Hi Ed and Jeannette. Thanks for writing. While many folks seem to believe that a floor trader or specialist may drop a stock price to hit stops, every one I have spoken to vigorously denies the practice. I seriously doubt it would happen on heavily traded stocks. Imagine a floor trader trying to manipulate QQQQ, for example, to hit some stops. With that kind of volume it would be very difficult. Of course, floor traders are not stupid and know very well where levels of support and resistance are and, coincidentally know where many stops may be placed. I believe it is critically important to have some solid, disciplined exit strategy to which every trader is faithful. It could be stops, trailing stops, alerts, reaction to trend line breaks, etc.

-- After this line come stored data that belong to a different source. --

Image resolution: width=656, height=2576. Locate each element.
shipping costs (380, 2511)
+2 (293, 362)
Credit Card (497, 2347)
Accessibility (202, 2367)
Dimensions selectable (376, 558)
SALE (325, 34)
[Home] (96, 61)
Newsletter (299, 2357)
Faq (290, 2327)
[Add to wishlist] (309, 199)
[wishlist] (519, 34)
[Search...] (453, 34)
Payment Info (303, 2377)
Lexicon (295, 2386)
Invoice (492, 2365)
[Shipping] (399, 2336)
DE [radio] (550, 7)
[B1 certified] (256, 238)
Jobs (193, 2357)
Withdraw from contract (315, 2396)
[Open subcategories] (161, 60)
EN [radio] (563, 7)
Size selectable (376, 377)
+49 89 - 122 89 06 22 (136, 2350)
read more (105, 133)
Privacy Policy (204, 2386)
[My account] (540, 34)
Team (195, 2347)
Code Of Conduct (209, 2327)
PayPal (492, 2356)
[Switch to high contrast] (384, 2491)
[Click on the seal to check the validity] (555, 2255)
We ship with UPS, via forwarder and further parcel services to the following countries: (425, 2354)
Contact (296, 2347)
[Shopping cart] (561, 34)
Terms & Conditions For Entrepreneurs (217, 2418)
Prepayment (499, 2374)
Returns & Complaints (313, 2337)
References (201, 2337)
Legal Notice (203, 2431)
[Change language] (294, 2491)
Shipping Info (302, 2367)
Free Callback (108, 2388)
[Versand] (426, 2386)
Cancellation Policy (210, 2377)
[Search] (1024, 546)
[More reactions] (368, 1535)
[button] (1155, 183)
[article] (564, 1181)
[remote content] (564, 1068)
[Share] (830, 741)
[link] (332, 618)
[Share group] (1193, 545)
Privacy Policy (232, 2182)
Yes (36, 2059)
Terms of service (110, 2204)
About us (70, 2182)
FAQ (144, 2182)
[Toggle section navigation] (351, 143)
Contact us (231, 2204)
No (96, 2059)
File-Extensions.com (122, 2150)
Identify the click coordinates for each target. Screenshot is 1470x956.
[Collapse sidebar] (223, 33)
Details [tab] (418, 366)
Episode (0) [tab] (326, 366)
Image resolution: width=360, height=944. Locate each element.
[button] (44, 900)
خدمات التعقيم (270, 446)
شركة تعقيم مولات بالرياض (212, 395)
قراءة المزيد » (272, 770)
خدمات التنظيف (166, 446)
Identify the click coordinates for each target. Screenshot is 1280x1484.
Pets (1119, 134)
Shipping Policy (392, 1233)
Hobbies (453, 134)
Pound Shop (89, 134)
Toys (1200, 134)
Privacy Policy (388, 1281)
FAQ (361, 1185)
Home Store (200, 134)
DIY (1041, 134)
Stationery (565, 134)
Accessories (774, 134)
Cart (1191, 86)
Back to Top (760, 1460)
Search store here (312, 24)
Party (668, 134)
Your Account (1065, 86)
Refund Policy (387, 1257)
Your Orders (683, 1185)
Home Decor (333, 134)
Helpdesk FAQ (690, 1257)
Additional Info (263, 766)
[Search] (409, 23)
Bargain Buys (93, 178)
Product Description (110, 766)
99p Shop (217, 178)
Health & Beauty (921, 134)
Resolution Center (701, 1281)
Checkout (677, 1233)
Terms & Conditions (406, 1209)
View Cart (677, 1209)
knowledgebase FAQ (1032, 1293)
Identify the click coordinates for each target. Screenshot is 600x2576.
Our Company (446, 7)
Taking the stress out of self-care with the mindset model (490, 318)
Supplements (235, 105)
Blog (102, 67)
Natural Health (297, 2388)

In light of your reaction to the leader's view on stops, you may want to see my views on investment groups and trading clubs in my book, "Trade Your Way to Wealth." Thanks for writing and good trading.
Bill: Thank you so much for your reply to my comment about stops. I ordered your book immediately after writing my comment. We appreciate your educational material and use it in our investment club work.
Hi Ed and Jeannette. Thank you for ordering my book. I hope it adds to your trading success.